This March, Tracey Rothenberger, CIO of Ricoh Americas Corporation, part of the $20 billion global technology company headquartered in Tokyo, was promoted to COO. Since this is a path that many CIOs are interested in pursuing, I asked Rothenberger to talk with me about how he made the move.
How did you move from CIO to COO?
The move was a series of events that occurred over time. I joined the company in 1999 and became CIO in 2006. After doing that role for four years, I was asked to take on the process improvement function for the entire company. As CIO and Chief Process Officer, I looked at all areas of the business to help us manage through some of the big, complex changes we were undergoing.
At that time, we were shifting from selling hardware to providing services. How do you set prices in the new model? How do you go to market? How do you set your billing systems? Our business model shift required major change right down to our invoices. My job was to lead the team that worked across all functional departments to drive this change; we became the glue that made the change actually executable. There a lot of people who have great concepts, but unless you get harmony in how to execute those concepts, you will not be successful.
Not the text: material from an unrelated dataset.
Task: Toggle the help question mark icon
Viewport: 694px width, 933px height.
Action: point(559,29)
Why was the Chief Process Officer an important stepping stone to the COO role?
As head of process improvement, I gained a broader perspective into the day to day business functions that I had not been as involved with in my CIO role. I got to close to our sales groups, our supply chain team, and our customer administration teams. The role gave me visibility into ways that we could improve our business. So, when Ricoh's new CEO wanted a new COO, he saw that I had a broad understanding of the business, and he asked me to step in to the position.
What has your learning curve been as COO?
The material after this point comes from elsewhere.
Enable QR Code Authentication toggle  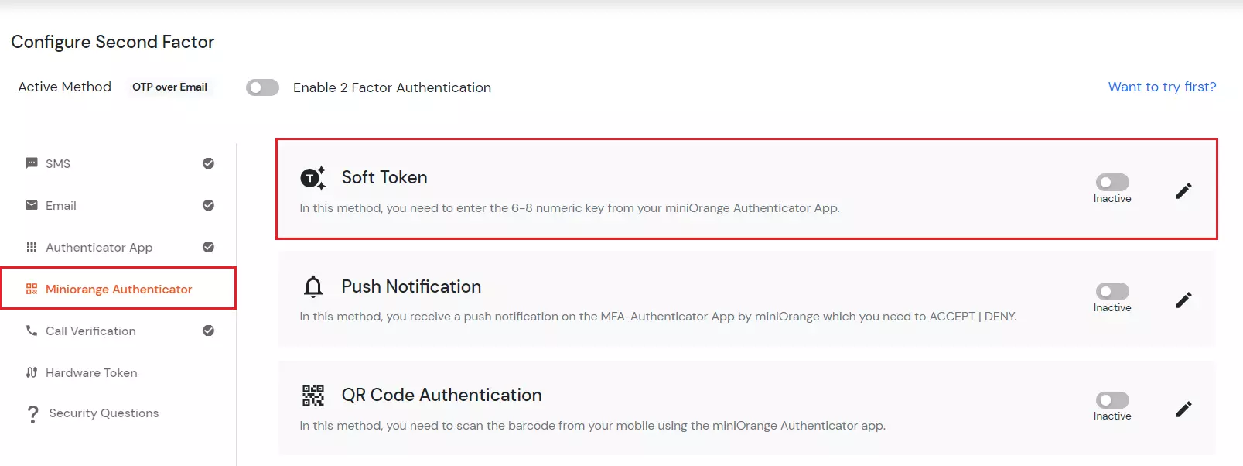pyautogui.click(x=1112, y=400)
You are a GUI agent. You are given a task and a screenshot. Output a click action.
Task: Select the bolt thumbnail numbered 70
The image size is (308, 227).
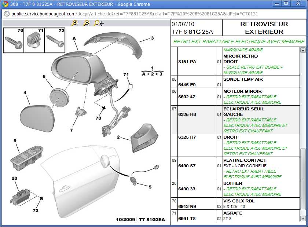click(14, 40)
As COO, I have to get even deeper into areas that I've touched in the past but have not been intimate with. Supply chain, for example, is a very complex business function, especially for a company of our size. I spend a lot of time trying to understand how I can bring more value to teams that are highly specialized and have unique skills. How can I provide connection points between these teams? How can I help them improve and get to the next level?
Are there any skills or perspectives that you gained as CIO that you have to "unlearn" in your new job?
When I was CIO, I was much more hands on than I am now. Now, I have to step away from certain details, and that still feels a little unnatural to me. In order to do step away, I need to make sure that I'm giving the person I'm mentoring into the CIO role the right level of control and authority to change decisions I've made when I was in position. I need to break emotional ties to my past role as CIO. That is something I have to fight against constantly.